TASK ITEM ::
Return every line of the listing that includes the string "computer".

------------

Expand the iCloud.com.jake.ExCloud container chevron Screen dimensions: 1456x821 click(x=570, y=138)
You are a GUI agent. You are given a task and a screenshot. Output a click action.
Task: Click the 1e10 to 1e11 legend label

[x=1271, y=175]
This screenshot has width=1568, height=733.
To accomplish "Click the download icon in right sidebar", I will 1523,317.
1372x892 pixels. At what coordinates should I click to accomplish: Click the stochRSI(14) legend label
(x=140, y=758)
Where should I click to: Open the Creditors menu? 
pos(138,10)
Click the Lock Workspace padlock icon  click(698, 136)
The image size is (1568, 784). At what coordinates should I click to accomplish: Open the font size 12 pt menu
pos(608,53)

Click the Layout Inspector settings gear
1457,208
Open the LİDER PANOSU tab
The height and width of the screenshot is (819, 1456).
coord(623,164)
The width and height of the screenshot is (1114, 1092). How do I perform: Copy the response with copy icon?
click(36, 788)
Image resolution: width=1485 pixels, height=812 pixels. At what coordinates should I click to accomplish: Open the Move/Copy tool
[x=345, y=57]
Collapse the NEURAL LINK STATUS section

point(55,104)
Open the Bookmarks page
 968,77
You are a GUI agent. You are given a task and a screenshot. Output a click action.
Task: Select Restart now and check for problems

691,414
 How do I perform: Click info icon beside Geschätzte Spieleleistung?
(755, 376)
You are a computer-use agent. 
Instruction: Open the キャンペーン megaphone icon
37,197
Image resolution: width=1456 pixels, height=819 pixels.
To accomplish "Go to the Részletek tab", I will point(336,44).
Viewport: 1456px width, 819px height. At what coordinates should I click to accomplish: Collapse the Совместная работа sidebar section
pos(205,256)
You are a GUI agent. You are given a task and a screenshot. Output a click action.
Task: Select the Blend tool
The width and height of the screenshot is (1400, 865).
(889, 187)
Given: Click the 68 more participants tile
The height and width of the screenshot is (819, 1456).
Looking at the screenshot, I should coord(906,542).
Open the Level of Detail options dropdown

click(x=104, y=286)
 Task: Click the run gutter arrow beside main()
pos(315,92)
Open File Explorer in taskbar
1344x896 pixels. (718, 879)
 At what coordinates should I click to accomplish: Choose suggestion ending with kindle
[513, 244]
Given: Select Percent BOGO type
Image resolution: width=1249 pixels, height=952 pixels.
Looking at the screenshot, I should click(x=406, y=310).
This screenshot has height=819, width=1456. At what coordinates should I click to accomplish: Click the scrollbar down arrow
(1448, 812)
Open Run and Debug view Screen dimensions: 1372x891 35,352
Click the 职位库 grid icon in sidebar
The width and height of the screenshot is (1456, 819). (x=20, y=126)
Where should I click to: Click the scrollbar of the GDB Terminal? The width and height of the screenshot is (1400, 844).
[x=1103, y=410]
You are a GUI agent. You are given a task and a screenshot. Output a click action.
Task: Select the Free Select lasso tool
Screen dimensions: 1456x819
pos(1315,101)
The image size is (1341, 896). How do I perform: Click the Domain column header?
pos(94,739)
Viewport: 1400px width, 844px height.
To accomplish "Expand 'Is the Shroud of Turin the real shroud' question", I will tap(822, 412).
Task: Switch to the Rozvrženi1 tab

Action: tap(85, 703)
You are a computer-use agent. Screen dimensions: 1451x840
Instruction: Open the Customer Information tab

------------

TASK ANSWER ::
You are a computer-use agent. 
You are a computer-use agent. Screen dimensions: 1451x840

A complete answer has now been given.